Director Patrick Wang on How to Make a Melodrama Masterpiece

11/14/2012 9:00 AM |


I didn’t think of this as an activist movie. But do you think it has a potential to create some kind of change in people?
Well, there are different types of change beyond just advocating a specific type of action here or there. Those types of changes are important and there are people and projects that address that. If you think about it, from a legislative perspective, a lot of race issues are technically “accomplished.” But race is still a big issue in the day-to-day for a lot of people and still needs to be addressed. My thought of a way to do that is more of an invitation than a lecture. Look at these lives, look at what happened, and you can decide if it’s fair or not. When people talk about life in political terms, it gets reduced. People aren’t walking issues. You may have this devastating experience in one corner of your life and then you have the rest, like your family, your friends, good times you’ve had. And I think the recognition of all those elements provides an invitation into other peoples’ lives. I look at the film as an invitation into a particular life that I didn’t know before I started writing, which kind of revealed itself to me in the process. There were surprises for me and hopefully for the audience, too; mostly, it is a chance to exercise some sympathies.

The movie takes certain clichés and presumptions about class, race, region, or sexuality and instead of establishing opposing factions, like many films might, your film de-villainizes them.
It’s my view of people. I don’t think that anyone really has an easy time of life. The film sympathizes and sees reason. I think there are very few people out there with real malicious intent. For the most part, harm comes indirectly out of other personal things someone is going through. Before, you asked about change and what that can instill in people. We think of political change as moving people from one side of the line to the other. One of the things I’ve observed with this is that there are people who are sympathetic to marriage equality or civil rights, but they come out of this film taking ownership of these issues and responsibility in a very different way. So it may be capable of creating a kind of change we’re not used to. Someone who is already an ally may become an even deeper ally with deeper sympathies, and they take it suddenly as a much more personal issue. That’s how you welcome people into your life and are able to treat them like family—like what happens to them is what happens to you.

You mention clichés, and if you depart from them just a little bit, it’s amazing how it can wake up a story. Suddenly you’re not quite sure what to expect from it any more. That’s how people are; we sit down for a few minutes and I think it’d be pretty sad if you believe you’ve figured out what that person’s all about. People can surprise you. You know someone for years, and suddenly they go back and tell you about that time they fell in love or memories of their dad, and that person changes in front of you. All people are capable of that. I’m a believer in this anything goes theory of personality. You can have any combination of elements in a person.
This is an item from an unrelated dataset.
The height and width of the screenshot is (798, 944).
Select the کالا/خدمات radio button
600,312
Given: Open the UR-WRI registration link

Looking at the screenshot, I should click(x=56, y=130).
Your answer brings to mind how the story gets told in the film, which is a bit non-linear. You’re the writer, too; could you tell us why you used flashbacks?
If you think about it, the story isn’t all that complicated. It’s pretty straightforward, even a lot of the events in the beginning of the story are not that complicated. That lets you be a little more sophisticated about the other elements: simplify one thing and you can be very dexterous with what’s left. Sometimes I simplified the story or camera, and that lets you see and feel the other elements of the movie.

I generally don’t like the way flashbacks are used in movies. They’re a little predictable in some ways and they reinforce what we already know, the same way music reinforces what an actor’s already doing, and it feels like thing on top of thing on top of thing. Memory can help us move forward. Remembering someone we’ve lost, how that person would deal with certain situations can help us carry ourselves through our present situations. I looked for the emotional shape of the flashback and when we would need it.

It’s nice to get an incomplete story. If it’s simple, we still have to leave some things out. We get these real-time, very rich slices of other peoples’ lives, but we leave other gaps so there’s still some mystery. It’s one of the balances I wanted to maintain in the telling of this story: you have some mystery, but once you fill in some of the blanks, you need to create new blanks. That’s always a tricky business, because it can be frustrating or boring if you get it out of balance.